:: Short task ::
Copy the material starting at the line that contains "Screen dimensions: 2576x1434" and ending at the line that contains "coord(1757,329)", swapping "three-dot" for "three-line" and leaving everything else unchanged.

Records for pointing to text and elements
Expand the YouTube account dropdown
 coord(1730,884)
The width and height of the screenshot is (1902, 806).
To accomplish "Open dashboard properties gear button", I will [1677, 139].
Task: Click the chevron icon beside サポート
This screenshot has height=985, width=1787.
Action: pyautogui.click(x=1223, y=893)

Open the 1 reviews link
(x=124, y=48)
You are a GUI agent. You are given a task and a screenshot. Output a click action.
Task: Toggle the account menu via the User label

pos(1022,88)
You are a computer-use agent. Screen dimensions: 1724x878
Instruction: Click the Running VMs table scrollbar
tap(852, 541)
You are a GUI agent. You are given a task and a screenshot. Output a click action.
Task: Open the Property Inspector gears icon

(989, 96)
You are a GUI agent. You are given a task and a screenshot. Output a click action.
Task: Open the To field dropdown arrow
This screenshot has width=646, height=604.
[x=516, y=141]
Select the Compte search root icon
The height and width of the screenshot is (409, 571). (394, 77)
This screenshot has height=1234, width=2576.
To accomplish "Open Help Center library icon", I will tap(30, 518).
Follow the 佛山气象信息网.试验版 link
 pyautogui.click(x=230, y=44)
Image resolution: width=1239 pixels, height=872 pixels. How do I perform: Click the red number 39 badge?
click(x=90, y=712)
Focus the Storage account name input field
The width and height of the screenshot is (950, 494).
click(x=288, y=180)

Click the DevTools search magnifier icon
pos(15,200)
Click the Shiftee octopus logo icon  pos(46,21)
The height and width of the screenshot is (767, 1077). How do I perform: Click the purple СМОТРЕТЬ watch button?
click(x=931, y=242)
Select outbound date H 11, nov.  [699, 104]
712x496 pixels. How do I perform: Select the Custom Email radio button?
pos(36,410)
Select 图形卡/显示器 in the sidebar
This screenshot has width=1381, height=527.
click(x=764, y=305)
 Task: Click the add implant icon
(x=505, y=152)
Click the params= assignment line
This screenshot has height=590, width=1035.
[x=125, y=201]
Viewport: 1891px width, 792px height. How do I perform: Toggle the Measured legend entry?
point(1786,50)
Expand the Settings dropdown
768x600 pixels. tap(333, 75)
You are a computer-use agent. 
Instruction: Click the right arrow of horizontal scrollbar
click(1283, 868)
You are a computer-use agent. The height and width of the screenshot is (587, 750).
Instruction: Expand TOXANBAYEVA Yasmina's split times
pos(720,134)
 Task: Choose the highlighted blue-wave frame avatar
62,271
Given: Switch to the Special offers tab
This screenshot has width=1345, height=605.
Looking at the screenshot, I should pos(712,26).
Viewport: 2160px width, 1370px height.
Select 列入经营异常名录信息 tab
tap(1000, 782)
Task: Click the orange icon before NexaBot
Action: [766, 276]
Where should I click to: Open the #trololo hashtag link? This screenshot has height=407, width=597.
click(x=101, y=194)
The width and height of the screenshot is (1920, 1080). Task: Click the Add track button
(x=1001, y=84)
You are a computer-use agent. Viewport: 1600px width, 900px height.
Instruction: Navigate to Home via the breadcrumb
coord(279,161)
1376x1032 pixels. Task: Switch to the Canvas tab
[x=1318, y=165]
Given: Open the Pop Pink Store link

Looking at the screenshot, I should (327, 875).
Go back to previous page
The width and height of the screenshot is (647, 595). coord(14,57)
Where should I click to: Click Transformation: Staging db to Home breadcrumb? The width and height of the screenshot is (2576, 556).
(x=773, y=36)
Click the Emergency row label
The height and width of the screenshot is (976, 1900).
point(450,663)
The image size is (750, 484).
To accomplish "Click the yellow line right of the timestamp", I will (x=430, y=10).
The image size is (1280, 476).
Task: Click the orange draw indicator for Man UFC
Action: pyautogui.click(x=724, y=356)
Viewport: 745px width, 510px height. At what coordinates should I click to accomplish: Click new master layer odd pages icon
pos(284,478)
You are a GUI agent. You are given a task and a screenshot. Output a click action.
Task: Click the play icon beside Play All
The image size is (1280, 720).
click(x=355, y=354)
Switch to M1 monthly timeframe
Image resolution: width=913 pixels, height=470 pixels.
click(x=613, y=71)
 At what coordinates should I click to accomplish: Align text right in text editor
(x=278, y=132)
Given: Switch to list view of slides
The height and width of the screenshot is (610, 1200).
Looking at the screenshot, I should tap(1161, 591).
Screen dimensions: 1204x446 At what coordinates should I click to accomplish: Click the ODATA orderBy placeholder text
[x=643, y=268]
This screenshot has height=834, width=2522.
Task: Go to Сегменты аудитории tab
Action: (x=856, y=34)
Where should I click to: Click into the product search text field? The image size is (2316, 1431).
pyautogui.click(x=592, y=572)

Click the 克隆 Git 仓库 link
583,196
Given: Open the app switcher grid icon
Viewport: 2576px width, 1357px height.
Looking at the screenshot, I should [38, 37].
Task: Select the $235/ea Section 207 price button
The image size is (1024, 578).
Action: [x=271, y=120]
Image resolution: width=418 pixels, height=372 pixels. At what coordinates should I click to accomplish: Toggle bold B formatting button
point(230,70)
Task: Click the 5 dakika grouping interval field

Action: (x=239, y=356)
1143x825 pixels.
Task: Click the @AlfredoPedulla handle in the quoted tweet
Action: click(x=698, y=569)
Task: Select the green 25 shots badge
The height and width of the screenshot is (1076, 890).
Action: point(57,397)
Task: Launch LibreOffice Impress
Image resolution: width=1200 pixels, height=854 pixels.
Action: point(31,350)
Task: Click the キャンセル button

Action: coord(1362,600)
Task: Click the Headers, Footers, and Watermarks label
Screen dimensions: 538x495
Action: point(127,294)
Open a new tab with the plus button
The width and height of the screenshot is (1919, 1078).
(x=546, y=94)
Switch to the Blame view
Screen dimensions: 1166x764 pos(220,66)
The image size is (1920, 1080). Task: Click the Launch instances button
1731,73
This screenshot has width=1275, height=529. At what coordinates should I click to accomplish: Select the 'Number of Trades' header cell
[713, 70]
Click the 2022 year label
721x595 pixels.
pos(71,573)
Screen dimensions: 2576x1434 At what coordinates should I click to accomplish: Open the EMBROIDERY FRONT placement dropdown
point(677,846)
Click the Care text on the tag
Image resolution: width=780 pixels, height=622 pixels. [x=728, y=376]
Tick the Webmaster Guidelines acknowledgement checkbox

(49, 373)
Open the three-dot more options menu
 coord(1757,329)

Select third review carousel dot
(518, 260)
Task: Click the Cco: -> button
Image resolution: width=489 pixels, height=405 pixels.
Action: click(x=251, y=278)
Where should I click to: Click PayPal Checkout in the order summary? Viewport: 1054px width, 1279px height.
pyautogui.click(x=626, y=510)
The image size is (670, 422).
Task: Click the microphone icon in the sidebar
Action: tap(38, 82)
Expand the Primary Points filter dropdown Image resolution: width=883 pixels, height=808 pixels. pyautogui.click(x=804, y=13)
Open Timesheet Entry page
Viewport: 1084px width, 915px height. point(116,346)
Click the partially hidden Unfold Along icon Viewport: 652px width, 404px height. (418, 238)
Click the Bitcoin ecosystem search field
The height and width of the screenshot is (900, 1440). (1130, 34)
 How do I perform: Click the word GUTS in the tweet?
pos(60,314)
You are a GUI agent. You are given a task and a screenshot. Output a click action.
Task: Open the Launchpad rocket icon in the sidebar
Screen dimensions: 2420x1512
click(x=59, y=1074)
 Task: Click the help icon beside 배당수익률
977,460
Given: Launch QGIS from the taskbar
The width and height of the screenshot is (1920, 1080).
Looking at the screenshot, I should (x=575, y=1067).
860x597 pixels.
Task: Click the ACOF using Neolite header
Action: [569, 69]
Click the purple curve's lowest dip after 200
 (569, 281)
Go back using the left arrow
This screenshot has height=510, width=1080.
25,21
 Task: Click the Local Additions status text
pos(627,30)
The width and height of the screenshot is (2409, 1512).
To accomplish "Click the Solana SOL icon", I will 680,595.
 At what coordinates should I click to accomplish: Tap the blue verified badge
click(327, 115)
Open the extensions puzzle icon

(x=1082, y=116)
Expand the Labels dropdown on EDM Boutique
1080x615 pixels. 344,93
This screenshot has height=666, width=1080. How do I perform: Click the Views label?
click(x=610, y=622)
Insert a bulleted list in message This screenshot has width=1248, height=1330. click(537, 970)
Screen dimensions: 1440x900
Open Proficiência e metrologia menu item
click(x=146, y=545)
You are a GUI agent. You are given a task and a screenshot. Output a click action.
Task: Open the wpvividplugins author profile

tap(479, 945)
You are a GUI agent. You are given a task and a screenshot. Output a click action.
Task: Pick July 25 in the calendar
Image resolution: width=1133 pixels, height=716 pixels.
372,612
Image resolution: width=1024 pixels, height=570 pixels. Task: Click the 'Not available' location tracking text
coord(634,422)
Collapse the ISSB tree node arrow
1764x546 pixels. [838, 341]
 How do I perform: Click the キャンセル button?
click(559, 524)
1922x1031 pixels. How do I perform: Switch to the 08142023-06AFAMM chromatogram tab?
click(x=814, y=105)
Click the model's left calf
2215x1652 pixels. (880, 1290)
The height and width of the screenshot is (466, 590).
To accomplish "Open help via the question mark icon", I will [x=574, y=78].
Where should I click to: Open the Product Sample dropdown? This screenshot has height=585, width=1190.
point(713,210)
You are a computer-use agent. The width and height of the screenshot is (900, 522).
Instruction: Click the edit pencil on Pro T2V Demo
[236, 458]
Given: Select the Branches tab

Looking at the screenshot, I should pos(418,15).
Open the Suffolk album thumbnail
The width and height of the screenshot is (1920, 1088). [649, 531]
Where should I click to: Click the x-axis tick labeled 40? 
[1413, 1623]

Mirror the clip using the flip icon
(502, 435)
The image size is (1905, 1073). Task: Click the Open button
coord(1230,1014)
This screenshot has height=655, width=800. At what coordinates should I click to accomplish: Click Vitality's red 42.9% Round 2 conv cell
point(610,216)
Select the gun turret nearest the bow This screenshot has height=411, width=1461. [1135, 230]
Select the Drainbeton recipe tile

:: Correct answer ::
Screen dimensions: 2576x1434 At what coordinates should I click to accomplish: Open the EMBROIDERY FRONT placement dropdown
point(677,846)
Click the Care text on the tag
Image resolution: width=780 pixels, height=622 pixels. [x=728, y=376]
Tick the Webmaster Guidelines acknowledgement checkbox

(49, 373)
Open the three-line more options menu
 coord(1757,329)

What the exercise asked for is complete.